C’era una volta un ragazzetto nato e cresciuto nella zona sud di Londra, laddove quando lui nasceva c’erano i poveracci e gli immigrati e mentre cresceva l’onda gentrificatrice. Il ragazzetto era magrolino, rossiccio, faccia da vorrei esser un hooligan ma peso meno di una piuma di piccione, e non aveva nessuna voglia d’andare a scuola. Addirittura i suoi genitori, ovviamente separati, lo portano al centro per le malattie mentali perché, via, un po’ pazzo deve essere.
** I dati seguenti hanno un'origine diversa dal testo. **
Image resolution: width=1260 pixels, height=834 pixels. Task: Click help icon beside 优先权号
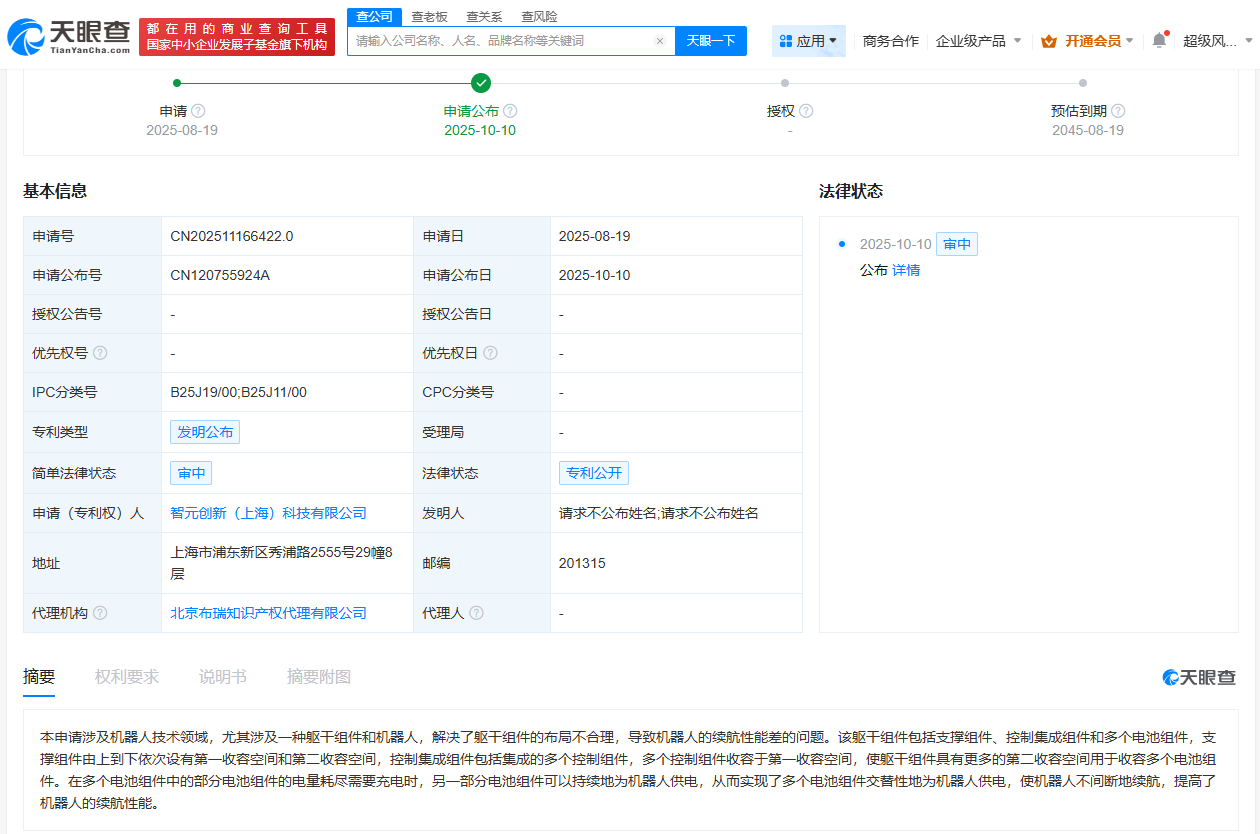100,353
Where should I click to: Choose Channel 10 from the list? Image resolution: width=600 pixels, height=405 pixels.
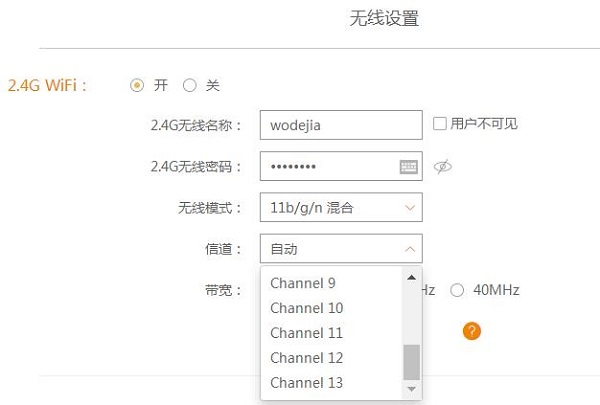click(x=306, y=308)

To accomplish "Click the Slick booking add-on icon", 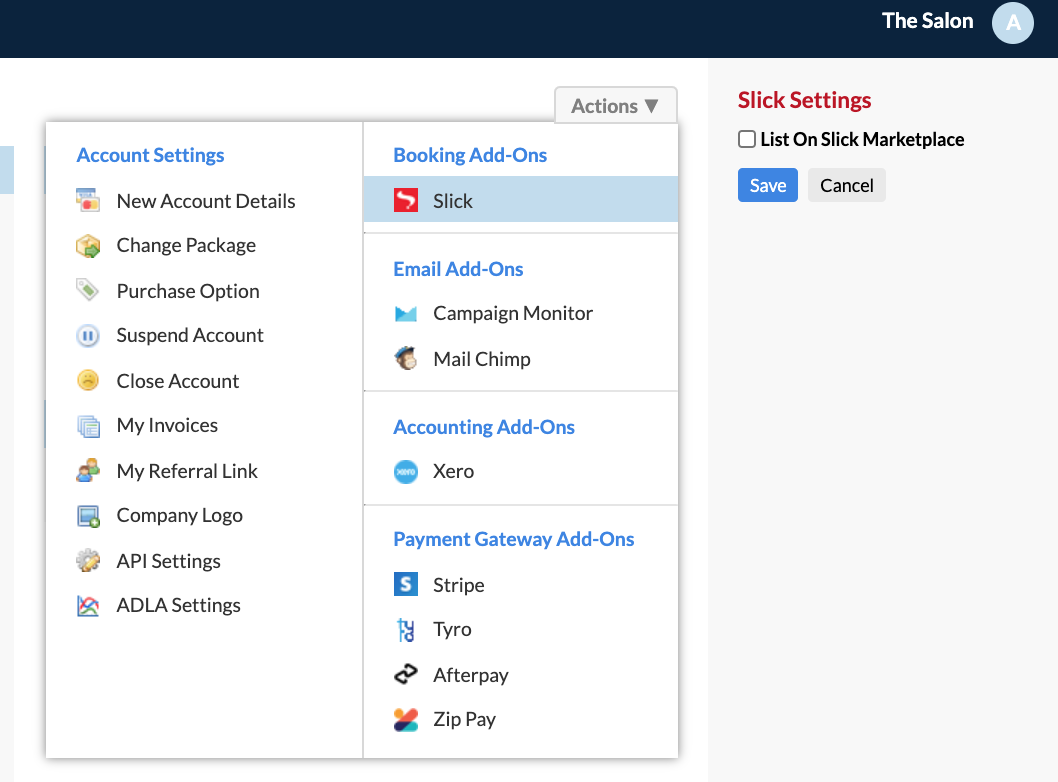I will click(406, 199).
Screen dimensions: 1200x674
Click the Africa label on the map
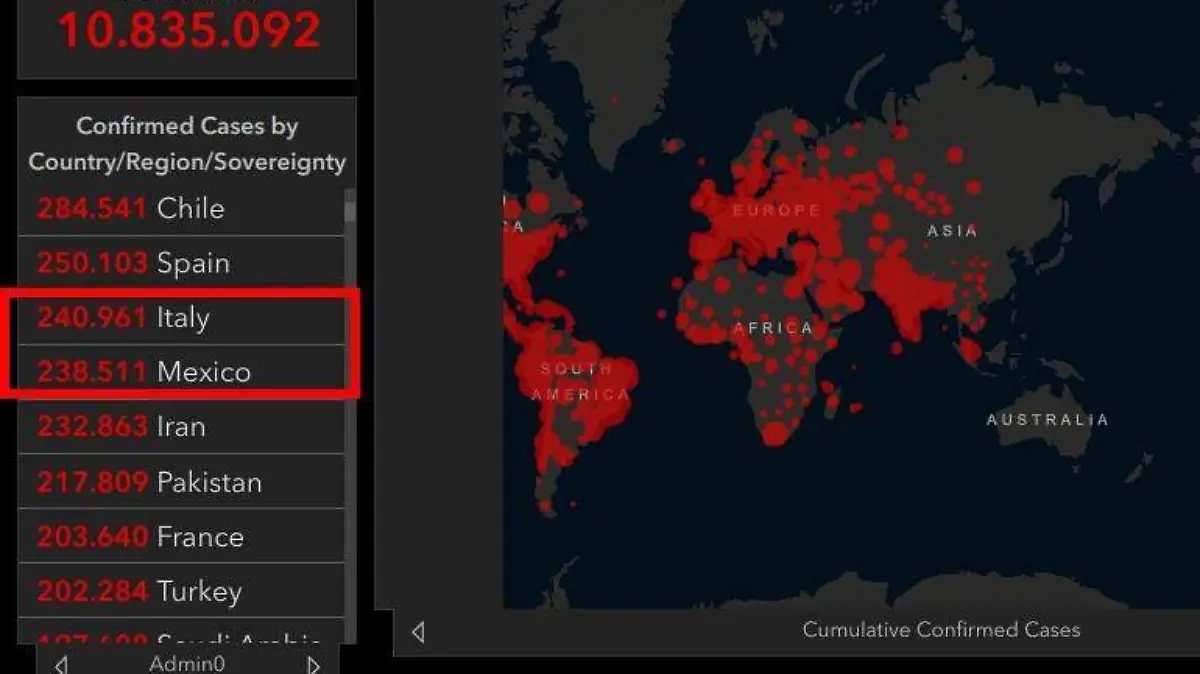point(772,328)

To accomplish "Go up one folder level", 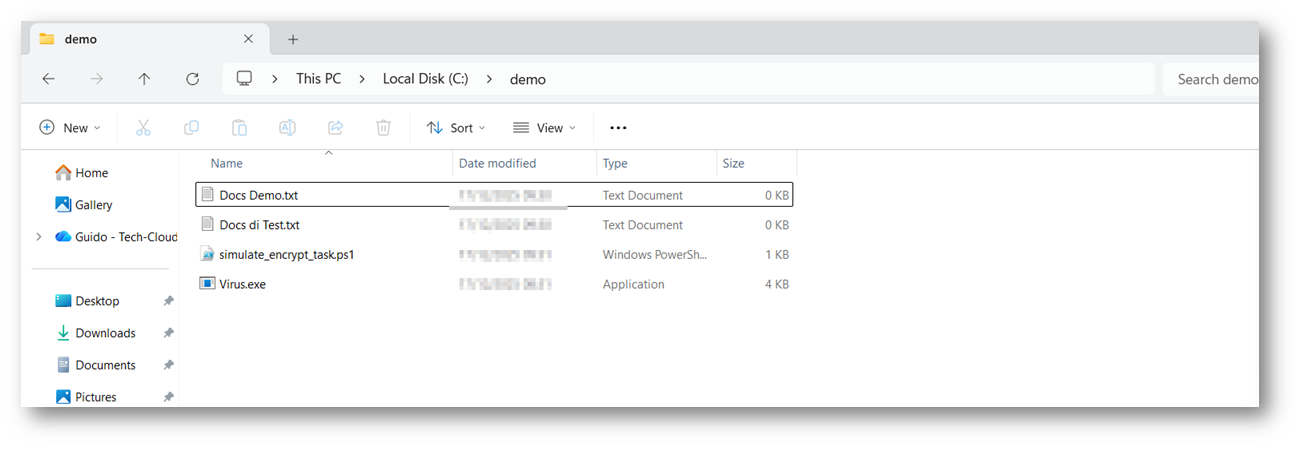I will coord(144,79).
Poi il ragazzetto cresce, scopre il proprio talento artistico, fa fortuna e successo e tutti felici e contenti. Fine della storia? No, not really.

King Krule all’età di 23 anni ha pubblicato, non più tardi di qualche mese fa, il suo terzo disco. Di nuovo usando lo pseudonimo, a differenza dell’album uscito nel 2015 col proprio nome vero. Quindi forse The OOZ è il secondo. Ed è il secondo perché riprende quel filo discorsivo del primo, il disco del 2013, con quelle stesse atmosfere, quel sound, quella mistura combinata di elementi e influenze e suoni e parole provenienti dal punk tanto quanto dal jazz tanto quanto dall’hip hop. È il secondo perché, a differenza dell’album pubblicato a proprio nome, ritorna al gigantismo, alla lunghezza. All’ansia di cambiare scena e mettere altra roba.

E che la storia un po’ coming of age alla Billy Eliot non fosse esaurita sta nel fatto che queste storie, in cui ci si identifica, fanno ridere e simpatizzare. Danno identificazione. Il problema è che King Krule no. Anzi, personalmente mi suscita tanta e sincera gelosia.

Sono assai geloso che questo qui, all’età in cui normalmente si è appena smesso di lottare coi brufoli, girava mezzo mondo e sbancava il Letterman. Sono geloso del suono delle sue chitarre. Della bravura del batterista. Delle sue braccine secche, anche più delle mie (e ce ne vuole). Della sua faccia senza un pelo di barba, mascella squadrata e definita, dei suoi capelli rossi da diavolaccio, sbruffone inglese con le ginocchia sbucciate. Sono geloso che faccia una musica fighissima, intraprendente, personale. Nuova. Della sua voce profonda e un po’ sgraziata che diventa tratto distintivo suadente. Sono invidioso dei suoi 23 anni. Sono invidioso della qualità dei suoi videoclip. Sono invidioso perché tutto della narrazione della sua vita, artistica e privata, corrisponde alla versione positiva dell’immaginario creato da Trainspotting, film con cui io sono cresciuto e lui no, perché ci sarà pure nato e cresciuto, in Gran Bretagna coi cieli grigi e i muri di mattoni rossi ma in un altro momento e quel film non gli appartiene.

Ma è chiaro che ognuno di questi motivi di invidia e gelosia è anche diretto motivo di stima e apprezzamento. È chiaro che queste ed altre ottime ragioni per volergli spaccare la faccia, in una lotta tra rachitici, sono tutte ottime ragioni per amare lui e la sua musica.